County: Kilkenny Site name: KILKENNY: 26–29 Patrick Street
Sites and Monuments Record No.: N/A Licence number: 98E0092
Author: Judith Carroll, Pine Forest Art Centre
Site type: Pit
Period/Dating: Multi-period
ITM: E 650616m, N 655676m
Latitude, Longitude (decimal degrees): 52.649923, -7.251968
The site consists of the back gardens of 26–29 Patrick Street, Kilkenny, along with the house currently standing at No. 26. The development (by Jeto Properties Ltd) consists of a hotel and office complex. All of the areas of the site to be affected by the development have been excavated. On the south-east of the site archaeological layers were exposed but will not be damaged and have been covered by a layer of geo-textile.
The excavation on the site was a condition of planning as a result of the trial-testing in February 1998.
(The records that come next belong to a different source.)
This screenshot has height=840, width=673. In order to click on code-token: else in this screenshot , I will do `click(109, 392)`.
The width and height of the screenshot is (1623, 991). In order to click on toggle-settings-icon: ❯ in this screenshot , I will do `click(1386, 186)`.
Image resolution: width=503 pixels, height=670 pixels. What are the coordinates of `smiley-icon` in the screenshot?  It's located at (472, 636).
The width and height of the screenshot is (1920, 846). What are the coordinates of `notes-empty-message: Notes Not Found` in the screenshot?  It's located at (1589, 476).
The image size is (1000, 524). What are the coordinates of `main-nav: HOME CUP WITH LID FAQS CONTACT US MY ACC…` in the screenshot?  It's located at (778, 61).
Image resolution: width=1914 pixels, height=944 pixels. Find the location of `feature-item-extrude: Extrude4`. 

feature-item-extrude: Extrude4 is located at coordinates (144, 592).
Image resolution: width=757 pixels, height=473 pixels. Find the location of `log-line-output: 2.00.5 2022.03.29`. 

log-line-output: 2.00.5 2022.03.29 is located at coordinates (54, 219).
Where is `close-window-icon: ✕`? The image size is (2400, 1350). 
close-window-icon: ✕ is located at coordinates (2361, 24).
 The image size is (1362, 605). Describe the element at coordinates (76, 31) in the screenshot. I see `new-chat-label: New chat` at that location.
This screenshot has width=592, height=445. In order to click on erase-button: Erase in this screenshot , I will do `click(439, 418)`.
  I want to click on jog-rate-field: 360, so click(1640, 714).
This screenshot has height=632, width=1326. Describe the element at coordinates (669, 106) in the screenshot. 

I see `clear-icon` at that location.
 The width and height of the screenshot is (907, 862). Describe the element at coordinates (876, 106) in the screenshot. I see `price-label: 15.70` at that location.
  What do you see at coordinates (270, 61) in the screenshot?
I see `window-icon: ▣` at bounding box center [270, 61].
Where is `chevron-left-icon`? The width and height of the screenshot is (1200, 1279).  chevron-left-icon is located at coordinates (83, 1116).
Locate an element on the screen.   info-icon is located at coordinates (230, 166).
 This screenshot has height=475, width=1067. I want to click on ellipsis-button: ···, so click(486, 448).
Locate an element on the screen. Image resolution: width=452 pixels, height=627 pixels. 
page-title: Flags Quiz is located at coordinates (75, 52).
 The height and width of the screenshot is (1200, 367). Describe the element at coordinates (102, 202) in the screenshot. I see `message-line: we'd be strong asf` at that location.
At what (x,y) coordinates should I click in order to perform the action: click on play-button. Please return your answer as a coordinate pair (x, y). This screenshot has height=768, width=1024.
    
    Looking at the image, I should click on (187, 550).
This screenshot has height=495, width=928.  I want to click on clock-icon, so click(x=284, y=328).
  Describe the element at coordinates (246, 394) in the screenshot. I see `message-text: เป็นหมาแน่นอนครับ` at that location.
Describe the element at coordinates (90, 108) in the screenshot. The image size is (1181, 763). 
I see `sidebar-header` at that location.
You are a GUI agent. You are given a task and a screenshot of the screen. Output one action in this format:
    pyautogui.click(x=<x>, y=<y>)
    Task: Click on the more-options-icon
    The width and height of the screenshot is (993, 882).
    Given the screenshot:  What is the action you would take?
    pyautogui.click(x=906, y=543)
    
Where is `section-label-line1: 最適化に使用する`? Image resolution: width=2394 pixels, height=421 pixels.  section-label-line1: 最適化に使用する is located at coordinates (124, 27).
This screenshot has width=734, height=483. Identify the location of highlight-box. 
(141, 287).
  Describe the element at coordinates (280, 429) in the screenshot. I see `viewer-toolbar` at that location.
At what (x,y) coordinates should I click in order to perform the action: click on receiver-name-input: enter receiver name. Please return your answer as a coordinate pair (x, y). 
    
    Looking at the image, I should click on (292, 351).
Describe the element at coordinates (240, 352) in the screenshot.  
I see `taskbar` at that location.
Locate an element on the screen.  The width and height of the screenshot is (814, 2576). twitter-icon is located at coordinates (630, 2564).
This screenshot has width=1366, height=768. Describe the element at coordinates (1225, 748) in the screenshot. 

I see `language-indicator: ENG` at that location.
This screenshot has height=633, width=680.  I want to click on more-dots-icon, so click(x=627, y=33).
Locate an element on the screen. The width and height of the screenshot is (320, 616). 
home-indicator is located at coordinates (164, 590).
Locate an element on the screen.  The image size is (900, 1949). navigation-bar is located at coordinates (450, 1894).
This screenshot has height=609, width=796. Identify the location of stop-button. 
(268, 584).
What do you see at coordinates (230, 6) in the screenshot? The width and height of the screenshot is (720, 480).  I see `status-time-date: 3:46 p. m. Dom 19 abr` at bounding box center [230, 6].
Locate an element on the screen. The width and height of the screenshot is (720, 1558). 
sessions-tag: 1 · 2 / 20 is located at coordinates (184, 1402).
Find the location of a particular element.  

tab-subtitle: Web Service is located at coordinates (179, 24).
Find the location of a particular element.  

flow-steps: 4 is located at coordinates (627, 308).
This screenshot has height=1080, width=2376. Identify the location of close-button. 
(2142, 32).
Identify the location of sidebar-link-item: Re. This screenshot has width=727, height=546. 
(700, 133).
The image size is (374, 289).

Patrick Street is first recorded on William Petty's 17th-century map of Kilkenny and was a main thoroughfare of the medieval town in the 17th century. It was flanked by tall stone houses. On the west side (where the site lies) these houses have marked garden plots. Plots corresponding with the stone boundary walls upstanding on the site appear on John Roque's 18th-century map of Kilkenny. It had originally been suggested by archaeologists carrying out trial-trenching at the site that these walls corresponded with the boundaries of medieval burgage plots. However, upon excavation many pits and trenches of probable 12th–16th-century date did not respect these boundaries and ran directly under the foundations of the surviving walls.
The excavation took place over an area c. 50m x 35m from 9 March to 27 April 1998. Earlier building activity and the demolition of existing structures had already heavily damaged the eastern end of the site, so that in part no archaeological level survived. The excavation produced considerable evidence of both medieval and post-medieval activity. Analysis of the pottery and other finds from the site has yet to take place, so remarks on the dating of features on the site are provisional.
The site is characterised by a dense concentration of pits. Most of the features appear to be medieval in date, probably 12th–16th century, although there were also some post-medieval pits. A substantial linear palisade trench divides the area of pits and other features from a less archaeologically rich area. This palisade trench (F160) continues in the area of excavation to the north (No. 358, Excavations 1998). It appears to be contemporary with the pits in this area, as it produced medieval pottery (probably late 12th–14th century in date) similar to that from the pits. The palisade trench may be a boundary between the original medieval burgage plots and more open agricultural or common land; none of the pits on the site cut it. Most of the pits to the west of the trench appear to be post-medieval in date, and one in particular produced a large and varied amount of 17th-century pottery and glassware.
The earliest feature on the site seems to be F82, a ditch that runs north-south across the site. It is cut by a series of pits, some of which are medieval in date. At the northern end of the ditch was a stone structure that seems to relate directly to it. F82 may be an earlier enclosure pre-dating F160 and most of the pits, although its precise purpose and function are as yet unclear.
It had been thought that the stone garden walls upstanding on the site before excavation may have related to the boundaries of medieval burgage plots. However, this has not been borne out by excavation. Many medieval features run under the walls, and the only features that appear to respect them are post-medieval in date. Many of the houses on Patrick Street were built or refurbished during the Georgian period, and these walls probably relate to this phase in the development of Patrick Street.
It is intended that detailed post-excavation analysis of the material from the excavation will take place in conjunction with work on the material from the adjacent site at Patrick Street/Pudding Lane, Kilkenny (No. 358 Excavations 1998).